Помимо научных собраний с докладами и прениями, под тем же зеленым абажуром собирались по субботам друзья Всеволожского на веселые пирушки. Но в своих стихах и письмах Пушкин не разграничивал «бдений» от «пиров» и неизменно приветствовал «лампаду» как «приют любви и вольных муз», где «разгорались наши споры от искр и шуток и вина…». Умственную деятельность и политическую борьбу он воспринимал не как отречение и жертву, а как радость и праздник:

Здорово, рыцари лихие
Любви, свободы и вина!
Для нас, союзники младые,
Надежды лампа зажжена…

Пушкин посещает и другой филиал Союза благоденствия — «Вольное общество любителей российской словесности», которое считалось «ученой республикой» и где выступали с чтением своих произведений Дельвиг, Кюхельбекер, Гнедич, Баратынский. Руководил собраниями автор патриотических «Писем русского офицера», ранний декабрист Федор Глинка. В органе этого объединения — «Соревнователе просвещения и благотворения» — Пушкин напечатал свое стихотворение 1818 года «На лире скромной, благородной» с рядом декларативных строф и знаменитым заключением:

И неподкупный голос мой
Был эхо русского народа…

Это и определило место Пушкина в рядах русского общества эпохи «конгрессов». В «Послании Горчакову» он уже говорит с лицейским товарищем, вступившим на путь блестящей государственной карьеры, языком декабриста, противополагая официальному великосветскому синклиту кружки независимой молодежи с их смелыми и острыми речами. К представителю феодальной аристократии обращается поэт авангарда дворянской интеллигенции, уже связавшей свою судьбу с делом освобождения закрепощенного народа. В мир низкопоклонной лести и «придворного кривлянья» проникает мнение свободомыслящих умов, уже действующих против оплотов Священного союза сарказмом, сатирой, памфлетом и неотразимой сталью пушкинской эпиграммы. От имени этого саркастического юношества, исторически призванного «разбудить Герцена», и обращается в 1819 году к будущему канцлеру Российской империи будущий великий поэт русской нации.
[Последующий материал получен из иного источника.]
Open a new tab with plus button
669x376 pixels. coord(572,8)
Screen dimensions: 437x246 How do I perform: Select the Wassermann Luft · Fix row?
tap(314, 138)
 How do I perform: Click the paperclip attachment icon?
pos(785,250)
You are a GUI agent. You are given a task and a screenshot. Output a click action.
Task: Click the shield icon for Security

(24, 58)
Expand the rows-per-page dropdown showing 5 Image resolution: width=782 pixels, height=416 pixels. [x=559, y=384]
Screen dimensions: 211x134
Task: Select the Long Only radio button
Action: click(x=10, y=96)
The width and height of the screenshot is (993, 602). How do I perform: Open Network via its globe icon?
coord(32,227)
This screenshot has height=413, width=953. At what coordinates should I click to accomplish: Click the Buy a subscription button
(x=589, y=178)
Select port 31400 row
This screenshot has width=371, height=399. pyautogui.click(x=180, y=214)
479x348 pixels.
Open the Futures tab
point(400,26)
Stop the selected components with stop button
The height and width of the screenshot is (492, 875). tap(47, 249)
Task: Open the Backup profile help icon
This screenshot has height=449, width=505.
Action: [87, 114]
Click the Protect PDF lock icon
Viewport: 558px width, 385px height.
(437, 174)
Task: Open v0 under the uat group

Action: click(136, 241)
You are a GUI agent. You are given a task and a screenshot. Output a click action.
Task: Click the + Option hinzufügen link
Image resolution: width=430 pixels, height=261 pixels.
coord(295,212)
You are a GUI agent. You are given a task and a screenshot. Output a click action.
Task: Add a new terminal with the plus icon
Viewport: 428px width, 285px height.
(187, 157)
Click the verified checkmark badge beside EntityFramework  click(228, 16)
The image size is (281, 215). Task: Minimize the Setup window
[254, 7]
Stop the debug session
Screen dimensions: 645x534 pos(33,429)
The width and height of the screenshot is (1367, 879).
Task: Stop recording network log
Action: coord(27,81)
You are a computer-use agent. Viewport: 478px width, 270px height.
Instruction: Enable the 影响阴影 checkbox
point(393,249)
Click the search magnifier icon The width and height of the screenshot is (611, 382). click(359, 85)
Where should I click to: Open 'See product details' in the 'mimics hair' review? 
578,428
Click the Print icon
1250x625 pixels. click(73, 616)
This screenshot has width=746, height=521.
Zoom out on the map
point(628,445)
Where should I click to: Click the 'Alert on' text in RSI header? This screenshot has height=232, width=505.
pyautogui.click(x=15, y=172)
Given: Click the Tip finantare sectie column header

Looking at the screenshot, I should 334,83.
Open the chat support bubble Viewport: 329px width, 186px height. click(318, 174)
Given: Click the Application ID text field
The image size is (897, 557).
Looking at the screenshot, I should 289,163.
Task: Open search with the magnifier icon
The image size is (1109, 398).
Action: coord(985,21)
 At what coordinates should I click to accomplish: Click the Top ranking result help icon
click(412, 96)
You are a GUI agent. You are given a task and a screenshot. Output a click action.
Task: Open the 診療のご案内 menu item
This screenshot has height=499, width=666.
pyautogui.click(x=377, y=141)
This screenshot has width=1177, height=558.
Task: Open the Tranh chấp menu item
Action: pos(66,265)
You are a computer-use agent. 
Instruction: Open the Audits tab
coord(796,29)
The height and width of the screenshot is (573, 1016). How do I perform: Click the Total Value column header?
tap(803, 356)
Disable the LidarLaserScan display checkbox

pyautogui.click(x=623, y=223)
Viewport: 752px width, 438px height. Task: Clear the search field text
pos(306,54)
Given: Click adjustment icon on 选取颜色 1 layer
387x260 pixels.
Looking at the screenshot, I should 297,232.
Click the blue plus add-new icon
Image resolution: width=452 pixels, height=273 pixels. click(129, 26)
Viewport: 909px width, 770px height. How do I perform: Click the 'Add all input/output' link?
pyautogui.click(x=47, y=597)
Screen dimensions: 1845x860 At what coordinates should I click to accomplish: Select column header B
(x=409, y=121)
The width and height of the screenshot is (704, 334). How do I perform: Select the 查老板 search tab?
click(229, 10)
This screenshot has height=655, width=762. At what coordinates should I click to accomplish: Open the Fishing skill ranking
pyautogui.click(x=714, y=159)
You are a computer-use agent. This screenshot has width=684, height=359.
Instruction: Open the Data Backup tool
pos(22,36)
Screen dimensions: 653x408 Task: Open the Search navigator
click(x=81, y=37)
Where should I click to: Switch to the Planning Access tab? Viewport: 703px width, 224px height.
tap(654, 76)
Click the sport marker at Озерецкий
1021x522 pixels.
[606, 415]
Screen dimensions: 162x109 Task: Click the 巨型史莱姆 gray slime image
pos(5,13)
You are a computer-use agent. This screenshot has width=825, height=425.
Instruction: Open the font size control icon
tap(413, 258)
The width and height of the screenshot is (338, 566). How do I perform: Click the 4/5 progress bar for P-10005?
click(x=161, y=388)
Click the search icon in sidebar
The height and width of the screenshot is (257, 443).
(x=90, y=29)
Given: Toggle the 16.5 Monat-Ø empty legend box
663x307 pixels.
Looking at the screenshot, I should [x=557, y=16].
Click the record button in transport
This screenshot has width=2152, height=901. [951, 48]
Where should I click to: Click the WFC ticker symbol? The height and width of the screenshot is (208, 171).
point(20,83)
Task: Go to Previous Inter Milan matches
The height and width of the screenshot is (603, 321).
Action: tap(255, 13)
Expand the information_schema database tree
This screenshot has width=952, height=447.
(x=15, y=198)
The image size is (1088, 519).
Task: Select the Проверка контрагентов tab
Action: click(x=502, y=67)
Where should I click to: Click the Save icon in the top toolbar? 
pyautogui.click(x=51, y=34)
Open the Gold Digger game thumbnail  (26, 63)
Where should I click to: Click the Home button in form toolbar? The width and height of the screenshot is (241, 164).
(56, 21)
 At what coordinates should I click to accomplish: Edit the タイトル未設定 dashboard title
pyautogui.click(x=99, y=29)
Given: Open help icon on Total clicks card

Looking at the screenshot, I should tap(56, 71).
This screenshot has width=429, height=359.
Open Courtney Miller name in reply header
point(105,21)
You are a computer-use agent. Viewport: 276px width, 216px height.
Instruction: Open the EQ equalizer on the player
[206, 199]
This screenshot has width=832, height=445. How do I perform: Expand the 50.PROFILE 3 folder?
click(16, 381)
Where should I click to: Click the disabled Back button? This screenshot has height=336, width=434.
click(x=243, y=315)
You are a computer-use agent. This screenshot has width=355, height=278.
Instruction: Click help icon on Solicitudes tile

Декабризм был не только политической программой Пушкина — он сливался со всей жизнью поэта. Это была его честь и молодость, его первая любовь и верность до гроба. Автор «Вольности» жадно всматривается в круг близких ему одаренных и высокообразованных людей, несущих в себе мысль века и освободительную надежду целой эпохи. Как поэт, он начинает отражать в своем творчестве не только великие освободительные идеи, но и личности лучших представителей своего поколения, пока еще в беглых строфах, написанных к случаю или по поводу, но уже закрепляющих в посвящениях и надписях профили его выдающихся современников.

Так возникает в лирических посвящениях молодого Пушкина замечательная галерея исторических портретов. В своей любимой манере — «быстрым карандашом» или мгновенным росчерком пера — он дает незабываемые эскизы и зарисовки с живых лиц пробуждающегося русского общества.

Так уже в раннюю эпоху своего творчества Пушкин становится портретистом будущих декабристов. Пусть еще без общего плана и отдаленной перспективы, он уже намечает групповой портрет передовой молодежи александровского времени. Из творческого общения с друзьями-республиканцами прозвучат его гимны свободе.

После одной из бесед с Чаадаевым было написано стихотворение «Любви, надежды, тихой славы…», где, как в оде «Вольность», Пушкин отказывается от «юных забав» и высказывает намерение отдать весь жар и силы своей молодости борьбе с «властью роковой». «Свобода», «вольность святая», «отчизна» — вот высшие ценности, требующие беззаветного служения и сулящие «зарю пленительного счастья» его родине вместе с немеркнущей славой тем борцам, чьи отважные имена будут начертаны «на обломках самовластья».

Вольнолюбивые стихи молодого Пушкина выражали высокое настроение революционного подъема, о котором с таким жаром показывал вскоре П. И. Пестель, говоря о том восхищении и восторге,которые охватывали участников тайных обществ при мысли о будущей счастливой России, преображенной переворотом.